One way to dispel the mentioned misconceptions is to step back and holistically understand how the various elements of Agile testing come together

The relationships between testers and everyone else on the project team is substantially different compared to traditional project environments. The critical need for Agile testing teams and the testers, is to work closely with the client, programmers, domain experts.

That is the reason why Agile has proven more effective for projects that constantly undergo changes in requirements; projects that need frequent checkpoints and monitoring, and are suitable for clients who already have mature relationships.

The need for constant collaboration and high degree of alignment is not difficult to understand when we see that Agile adoption frequently encounters the following concerns:

  • Lack of up-front planning
  • Lack of documentation
  • Loss of management control
  • Lack of predictability
  • Lack of engineering discipline
  • Inability to scale

This surfaces a vital question.
How does the role of a tester in Agile testing environments change. What are the new role requirements?

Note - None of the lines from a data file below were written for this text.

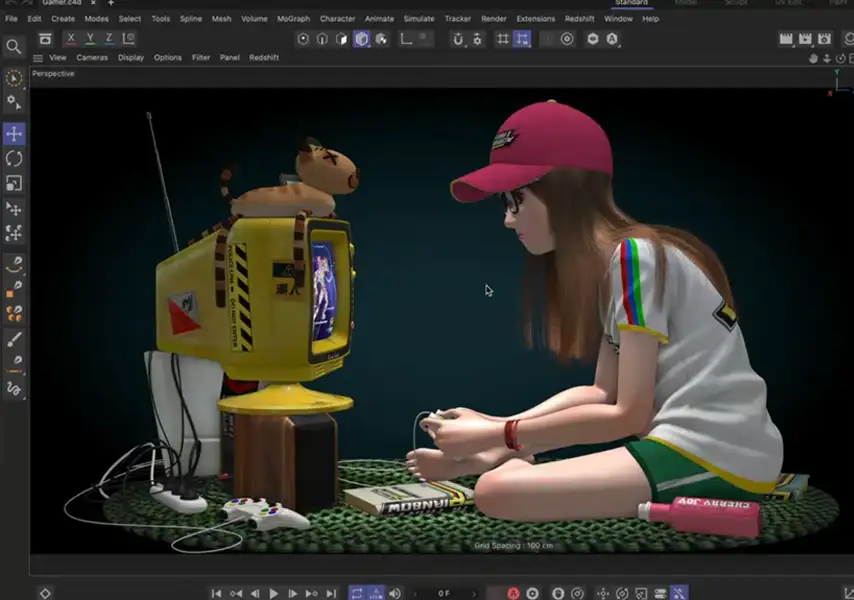Screen dimensions: 854x600
Task: Select the Rotate tool in the left toolbar
Action: click(x=14, y=156)
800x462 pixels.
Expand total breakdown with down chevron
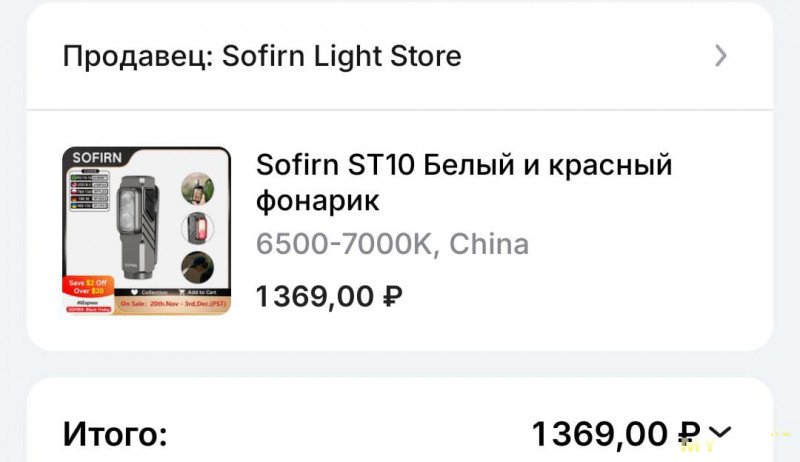pyautogui.click(x=720, y=432)
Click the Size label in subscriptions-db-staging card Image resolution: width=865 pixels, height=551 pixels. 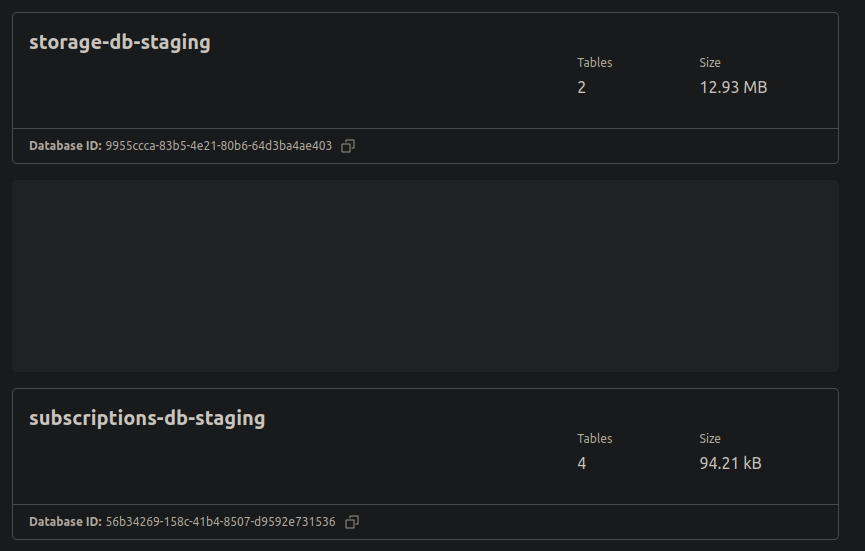pos(710,439)
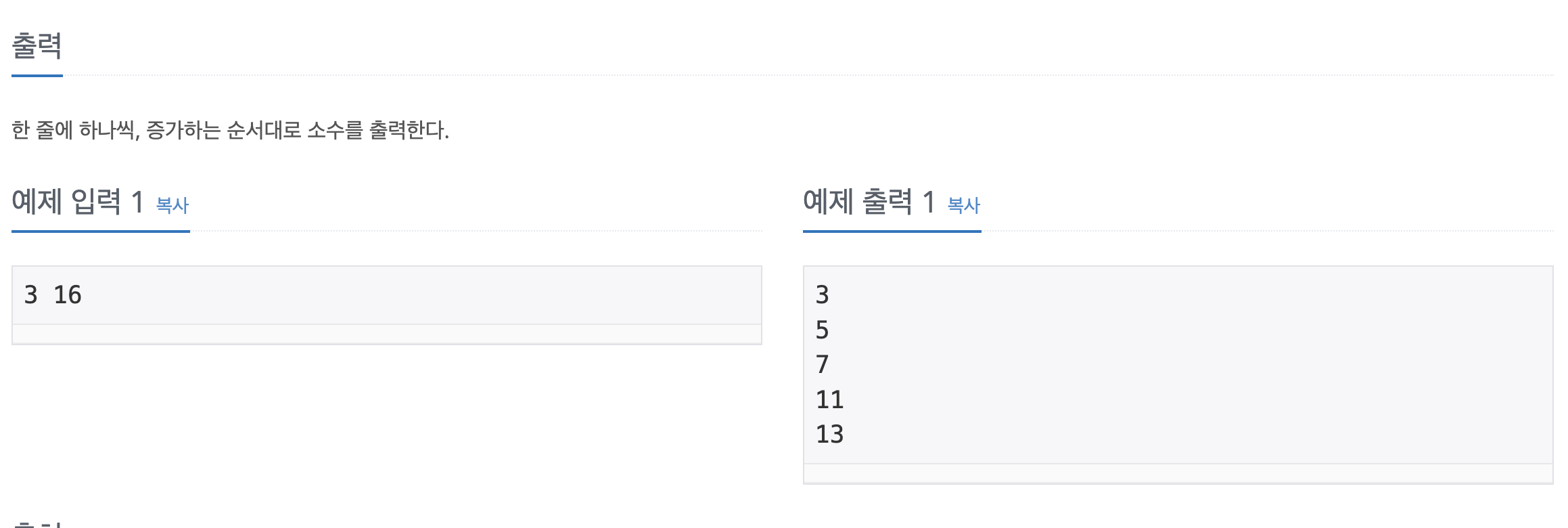Select output line showing 3
This screenshot has width=1568, height=528.
pos(822,295)
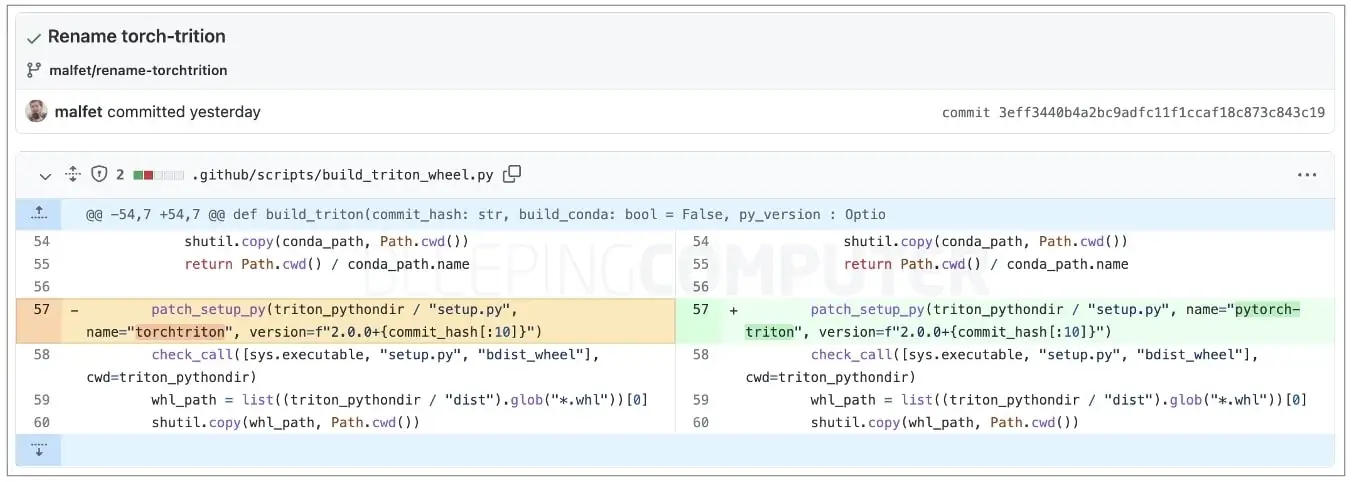Click the git branch icon
Image resolution: width=1352 pixels, height=482 pixels.
(x=35, y=70)
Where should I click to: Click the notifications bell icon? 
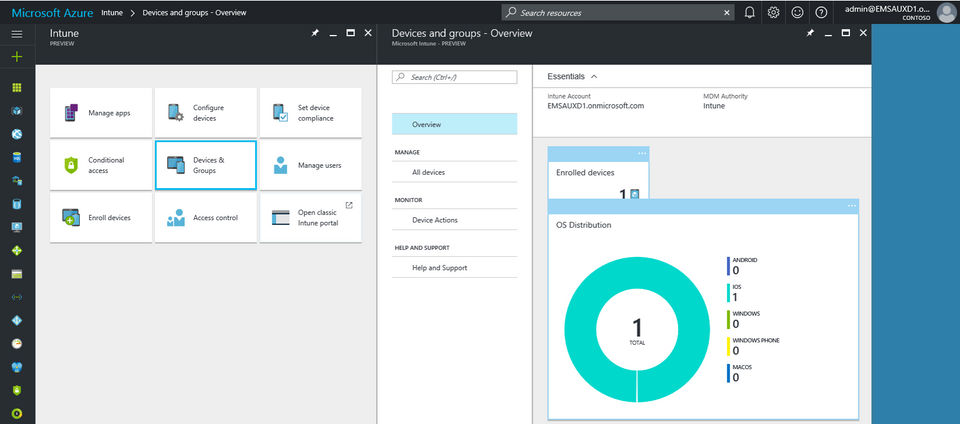click(750, 13)
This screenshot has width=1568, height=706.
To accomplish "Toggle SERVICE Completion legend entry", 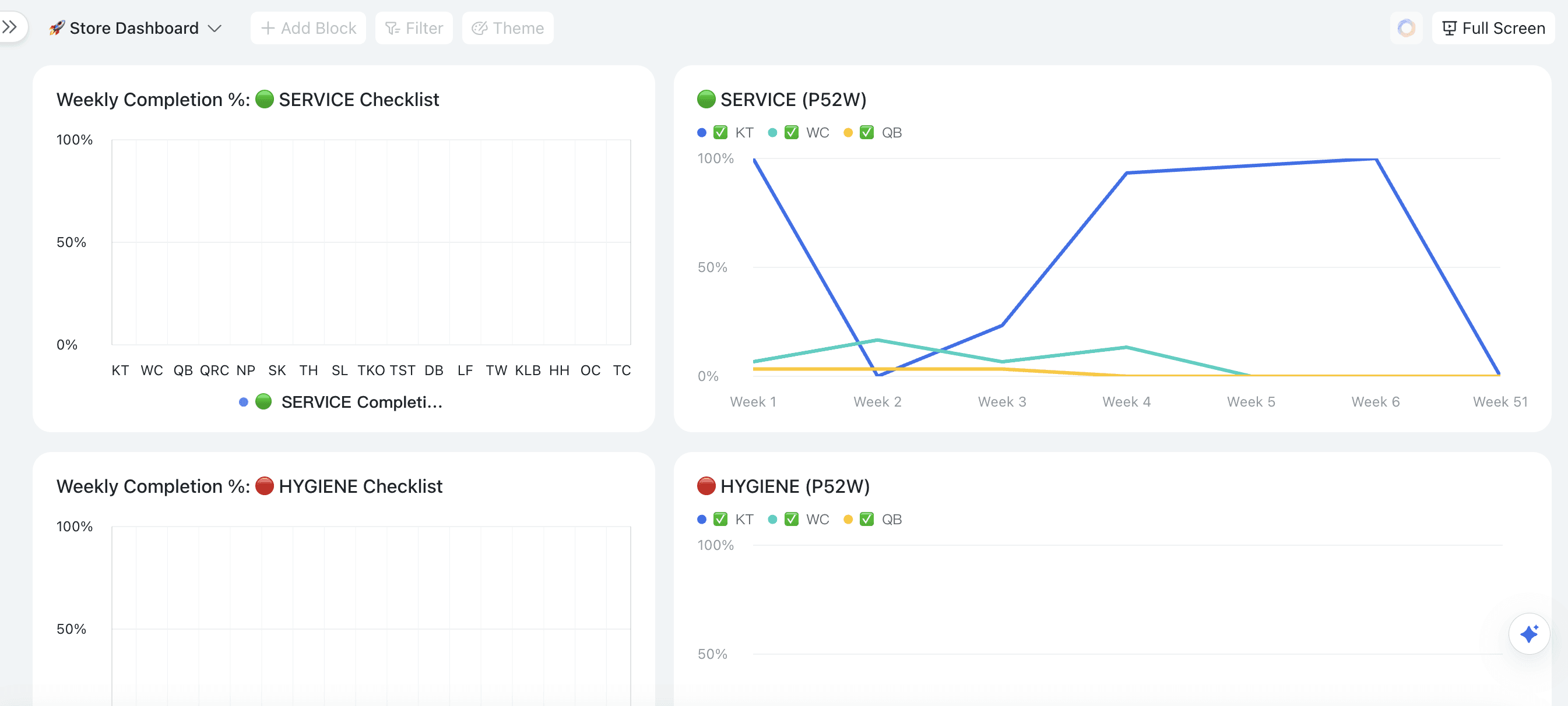I will tap(361, 402).
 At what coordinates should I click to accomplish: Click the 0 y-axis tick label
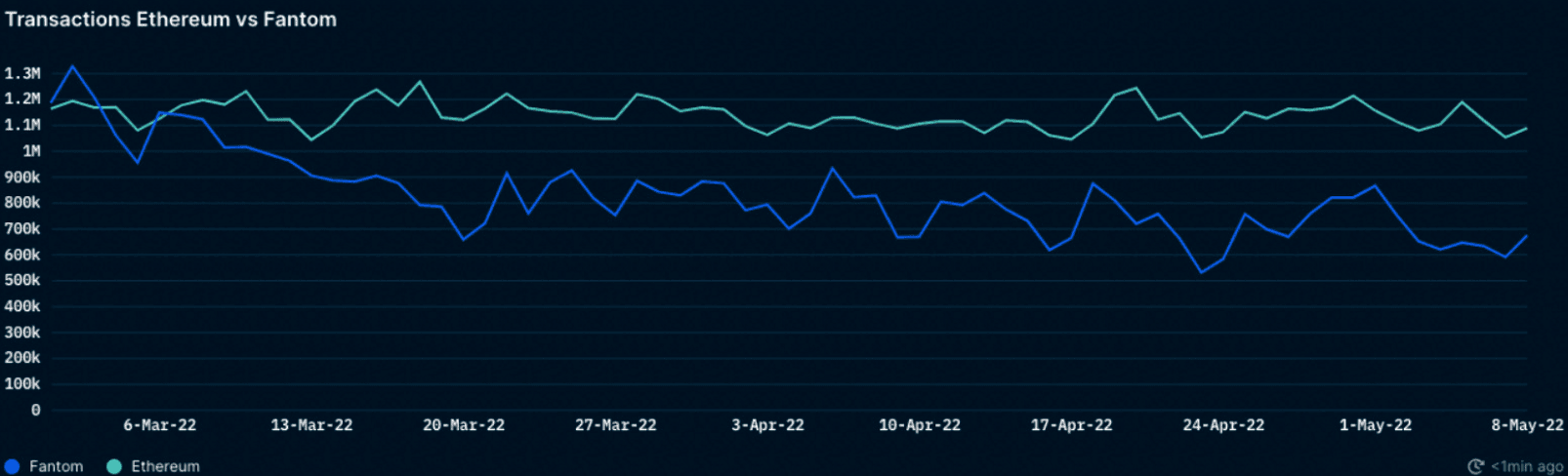pyautogui.click(x=35, y=411)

To meet the challenge of truly being embedded in agile teams, testers need to significantly increase technical and business domain knowledge and also tangibly increase interaction with coders, architects, developers, and business analysts. This calls for enhanced knowledge (business, technical, or both), understanding of automation usage, basic architectural know-how, and also unearthing non-functional requirements. The tester is expected to have a wide and complete understanding of the user stories. And exposure to end user product gives the tester a greater perception to provide a defect free product.

Having understood the broad principles, values, practices and major points of differences between traditional (waterfall) and Agile methodologies, the final focus of this article is on the topic of Defects (more accurately, how defects are spotted and managed)

Waterfall projects work in multiple phases to eventual delivery. And Agile projects manage working software in sprints and iterations. Agile presumes and welcomes change as it is considered an inevitability.

From the perspective of Agile working projects, defects are created in one of two ways.

  1. Observations are converted to Defects on the last day of the iteration
  2. Defects are discovered post-iteration

And once logged defects are treated in one of two ways,

  1. Bundle several small defects into one user story
  2. Map each major defect to one user story

For teams that are not so strict about working only on user stories, the following approaches are suggested:

  1. Allocate a “fix defects” story & task with a specific number of hours during iteration planning. Developers fix as many defects as possible within the hours associated with the story
  2. Allocate one day per iteration for the entire team to work only on fixing defects

Conclusion

Embracing the discipline of quality built into the release enables quicker rollouts, reduced turnaround time and faster time to market thereby ensuring that the business stays ahead of the curve. It also establishes a strong verification and validation process which is very essential in delivering high quality defect free product. Being in the financial sector the regulatory environment ensures strict compliance to the international standards which needs to be embedded, checked and verified before the product rollout to avoid legal and reputational risks. Thus, agile based testing approaches bring all the required pre-requisites for delivering a complete defect free product at a much faster pace.